The January-February, 2016 issue of Krytyka opens with an article on “From Herodotus to Decommunization: Centers and Peripheries of Crimea” by Mykola Homaniuk, a Ukrainian sociologist, assistant professor of social and economic geography at Kherson State University. Homaniuk touches on the current usage of the terms “Taurus” and “Tauris” (Tavriia and Tavryda) and the impact they have on the larger social and political context. He also traces their evolution from the period of the Russian Empire and the civil war of the early twentieth century to the present era of decommunization.

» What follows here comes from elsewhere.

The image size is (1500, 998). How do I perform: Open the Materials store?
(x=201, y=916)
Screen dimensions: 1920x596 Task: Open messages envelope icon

Yuri Radchenko (“Unclassified. Polished. Delivered”) and Ivan Patryliak (“Popular Stories From a Hidden Repository”) review a popularizing history book by Volodymyr Viatrovych, Director of the Ukrainian Institute of National Remembrance, “Classified” History: the Ukrainian 20th century (Istoriia z gryfom “Sekretno.” Ukrains’ke XX stolittia). Radchenko, a Holocaust researcher, focuses particularly on Ukrainian-Jewish relations. Patryliak explores the history of Ukrainian nationalism and the national liberation movement from the 1920s to the 1950s and the Polish-Ukrainian conflict.
Krytyka also notes the recent two volumes (32–33; 2011–2014) of Harvard Ukrainian Studies — Жнива: Essays Presented in Honor of George G. Grabowicz on His Seventieth Birthday, edited by Roman Koropeckyj, Taras Koznarsky, and Maxim Tarnawsky. The first article, an updated translation of “George G. Grabowicz: A Biographical Sketch”, is based on interviews conducted by Halyna Hryn and traces his intellectual development from New Criticism and phenomenology to new horizons in Shevchenko Studies. This is continued in “Texts and Prospects. Fragments,” a concise recapitulation of Grabowicz’s talk at the Taras Shevchenko National Museum in Kyiv, on January 15, 2016, in which he touches on a wide range of issues, such as the differences between Ukrainian and Western literary scholarship, the concept of myth, paradoxical moments in the biographies of Taras Shevchenko, Adam Mickiewicz and Alexander Pushkin, the poetry of Pavlo Tychyna and other aspects of his work in Ukrainian Studies in the course of almost half a century.